◆ Activity: Please write out exactly the lines of the data below from the line holding "Given: Click the" through the line holding "The height and width of the screenshot is (370, 818).", and leave out the rest.

___ Data provided

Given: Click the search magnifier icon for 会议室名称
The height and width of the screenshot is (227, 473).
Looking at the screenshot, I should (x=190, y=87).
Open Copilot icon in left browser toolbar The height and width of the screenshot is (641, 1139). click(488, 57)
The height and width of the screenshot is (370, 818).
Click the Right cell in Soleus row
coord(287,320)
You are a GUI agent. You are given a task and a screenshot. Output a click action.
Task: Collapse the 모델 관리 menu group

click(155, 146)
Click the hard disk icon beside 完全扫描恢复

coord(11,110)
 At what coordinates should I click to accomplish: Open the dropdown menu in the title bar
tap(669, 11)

______
___ Data provided

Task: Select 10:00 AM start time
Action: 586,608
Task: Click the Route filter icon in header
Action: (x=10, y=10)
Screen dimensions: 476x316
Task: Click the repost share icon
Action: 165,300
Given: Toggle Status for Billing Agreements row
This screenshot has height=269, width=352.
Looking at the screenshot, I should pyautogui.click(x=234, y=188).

______

◆ Response to this task:
Given: Click the search magnifier icon for 会议室名称
The height and width of the screenshot is (227, 473).
Looking at the screenshot, I should (x=190, y=87).
Open Copilot icon in left browser toolbar The height and width of the screenshot is (641, 1139). click(488, 57)
The height and width of the screenshot is (370, 818).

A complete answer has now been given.